**Work instructions:**
Skip all pictures; return exactly the lines from the one containing "Click the Sair exit button" through the end of the data.

**Supplied data:**
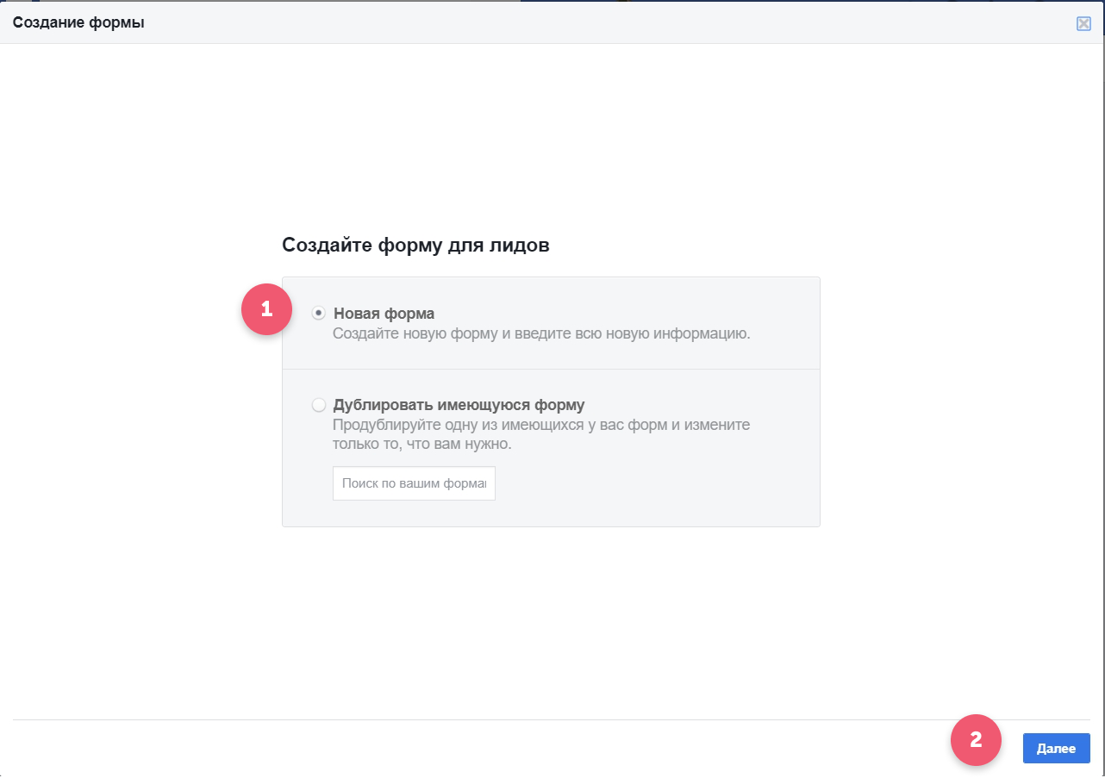This screenshot has width=1105, height=778.
Task: Click the dialog title bar
Action: (x=517, y=22)
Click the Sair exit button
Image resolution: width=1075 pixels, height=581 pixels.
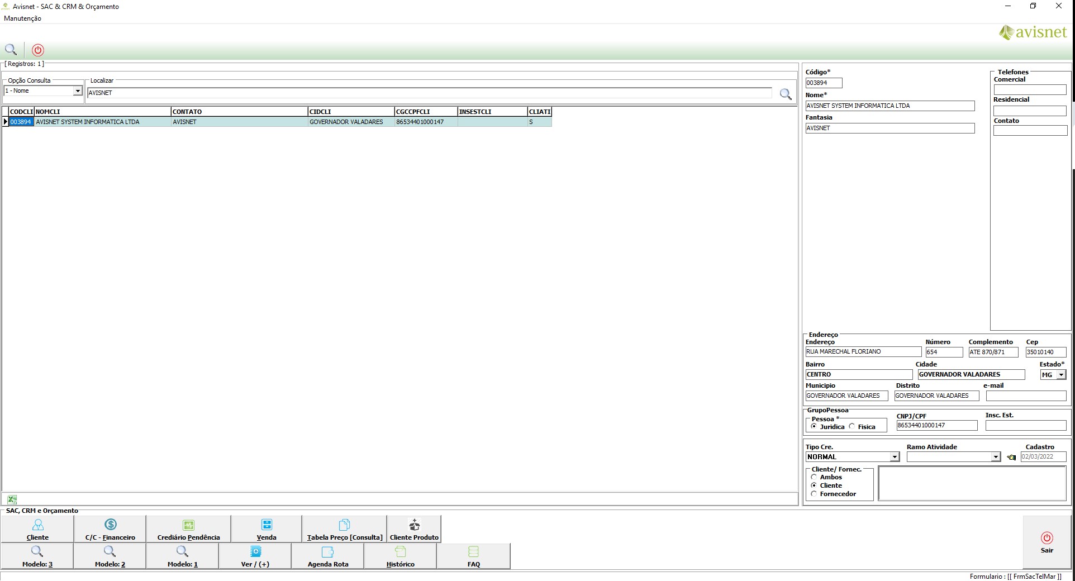[1047, 542]
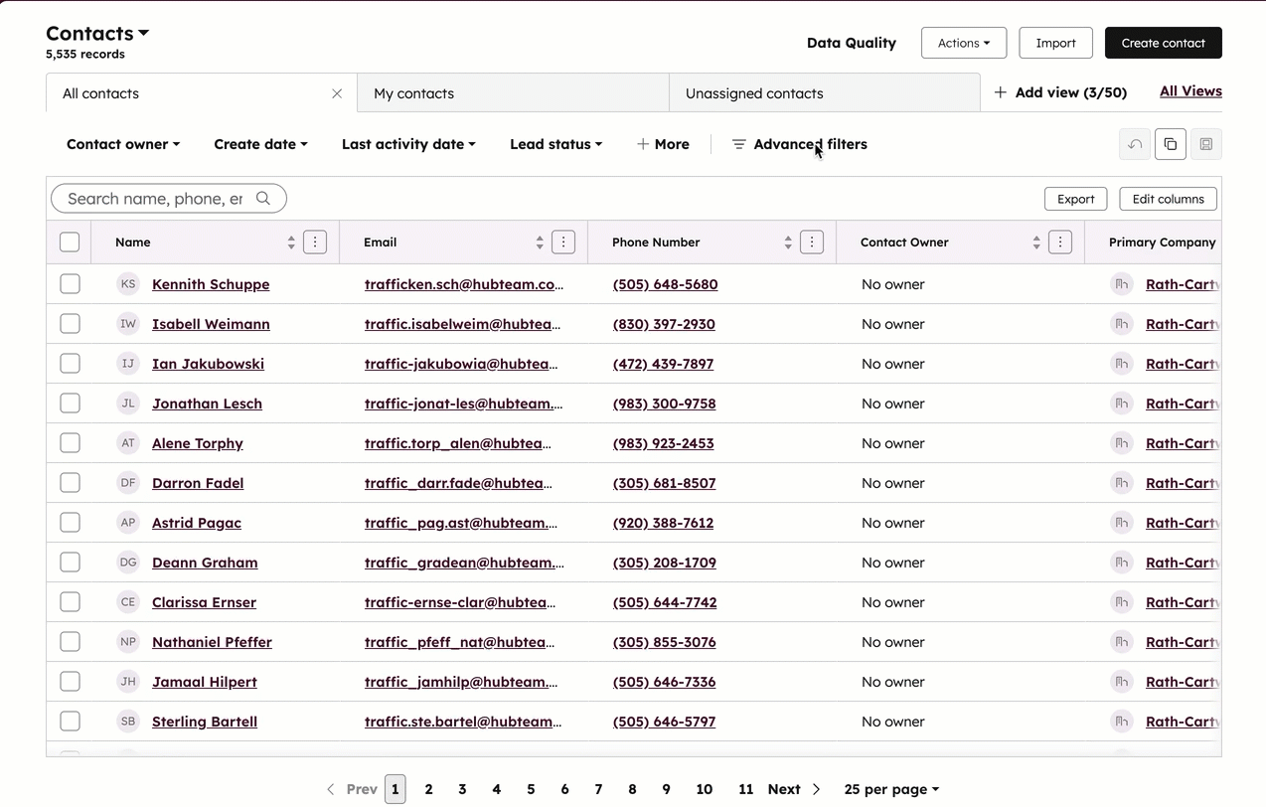Click the undo view changes icon
1266x807 pixels.
coord(1135,144)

**Answer space:**
Click the Sair exit button
Image resolution: width=1075 pixels, height=581 pixels.
[1047, 542]
Click the undo view changes icon
1266x807 pixels.
coord(1135,144)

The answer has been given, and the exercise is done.